Posted: Wed Jan 09, 2013 10:14 am
In $\triangle ABC$, the internal bisector of $\angle C$ meets the circumcircle again at $R$, the perpendicular bisector of $BC$ at $P$ and the perpendicular bisector of $AC$ at $Q$. The mid point of $B$ is $K$ and the mid point of $AC$ is $L$. Prove that $\triangle RPK$ and $\triangle RQL$ have the same area.

### Re: IMO 2007 Problem 4

Posted: Wed Jan 09, 2013 7:49 pm

### Re: IMO 2007 Problem 4

Posted: Thu Jan 10, 2013 8:14 am
My Proof
Let $O$ be the circumcenter of $ABC$. I proved $OP=OQ$ by angle chasing. So $a^2-OP^2=a^2-OQ^2$ ($a=$ radius of $\bigcirc ABC$). Hence $RP\cdot PC=RQ\cdot QC$. By the similarity of $\triangle LCQ$ and $\triangle PKC$, the fact follows immediately.

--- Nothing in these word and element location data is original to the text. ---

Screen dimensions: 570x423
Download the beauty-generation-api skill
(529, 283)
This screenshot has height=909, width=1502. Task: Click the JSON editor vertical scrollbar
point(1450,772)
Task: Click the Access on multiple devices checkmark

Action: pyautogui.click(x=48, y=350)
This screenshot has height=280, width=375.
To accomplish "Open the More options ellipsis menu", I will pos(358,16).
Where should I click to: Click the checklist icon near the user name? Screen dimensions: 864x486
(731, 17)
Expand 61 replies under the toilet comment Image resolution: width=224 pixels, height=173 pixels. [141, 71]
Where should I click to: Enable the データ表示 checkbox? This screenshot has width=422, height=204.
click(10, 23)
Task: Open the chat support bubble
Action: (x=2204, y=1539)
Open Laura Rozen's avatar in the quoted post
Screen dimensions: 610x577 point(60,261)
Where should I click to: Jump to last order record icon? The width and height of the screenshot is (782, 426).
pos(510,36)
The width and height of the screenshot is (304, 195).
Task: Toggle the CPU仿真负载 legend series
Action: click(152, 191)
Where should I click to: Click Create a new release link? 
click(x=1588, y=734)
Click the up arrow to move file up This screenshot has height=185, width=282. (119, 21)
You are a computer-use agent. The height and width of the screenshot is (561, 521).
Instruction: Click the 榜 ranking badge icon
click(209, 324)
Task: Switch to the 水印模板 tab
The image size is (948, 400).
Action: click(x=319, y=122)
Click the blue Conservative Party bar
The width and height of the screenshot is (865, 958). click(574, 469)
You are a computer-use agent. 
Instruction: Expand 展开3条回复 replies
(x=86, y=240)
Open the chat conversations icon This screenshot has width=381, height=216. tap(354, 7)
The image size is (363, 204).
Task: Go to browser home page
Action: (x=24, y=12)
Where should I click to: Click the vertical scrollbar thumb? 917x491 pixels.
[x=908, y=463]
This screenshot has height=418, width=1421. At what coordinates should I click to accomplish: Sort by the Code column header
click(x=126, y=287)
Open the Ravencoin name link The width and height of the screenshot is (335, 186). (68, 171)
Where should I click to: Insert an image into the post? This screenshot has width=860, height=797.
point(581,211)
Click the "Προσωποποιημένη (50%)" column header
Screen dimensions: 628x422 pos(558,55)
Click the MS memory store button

### Re: IMO 2007 Problem 4

Posted: Fri Jan 11, 2013 10:45 pm
My proof :

$\displaystyle \frac{1}{2}. RC .\frac{1}{2}BC.sin(\frac{c}{2})-\frac{1}{2} .(\frac{1}{2}BC)^2.tan(\frac{c}{2})=\frac{1}{2}. RC. \frac{1}{2}AC.sin(\frac{c}{2})-\frac{1}{2} .(\frac{1}{2}AC)^2.tan(\frac{c}{2})$

$\longleftrightarrow \displaystyle RC.cos(\frac{c}{2})=\frac{AB+AC}{2}$ if $AB \neq AC$ ortherwise $AB=AC$

Which is true indeed (trust me )

### Re: IMO 2007 Problem 4

Posted: Fri Jun 02, 2017 1:59 pm
Let's draw $RX$ perpendicular on $PK$ which intersects thevcircumcirle of triangle $ABC$ at $M$
$RX$ is parallel to $BC$
So, $BRMC$ is a trapizoid.
So, $BR$=$MC$
Again, $BR$=$AR$ is known as $CR$ in the angle bisector of angle $ACB$
So, $AR$=$MC$ and it makes $ARCM$ cyclic trapizoid
Then $MR$=$b$
$XK$ bisects both $BC$ and also $RM$
So, $RX$=$$\frac{1}{2}b$$
Similarly we can prove $RY$=$$\frac{1}{2}a$$
And draw $RY$ perpendicular on $QL$
Here in the right angled triangle $PKC$,
$PK$=$$\frac{1}{2}atan\frac{1}{2}C$$
Similarly in triangle $LCQ$,
$QL$=$$\frac{1}{2}btan\frac{1}{2}C$$
So, $$[RPK]=\frac{1}{2}PK*RX=\frac{1}{8}abtan\frac{1}{2}C$$
Again, $$[RQL]=\frac{1}{2}QL*RY=\frac{1}{8}abtan\frac{1}{2}C$$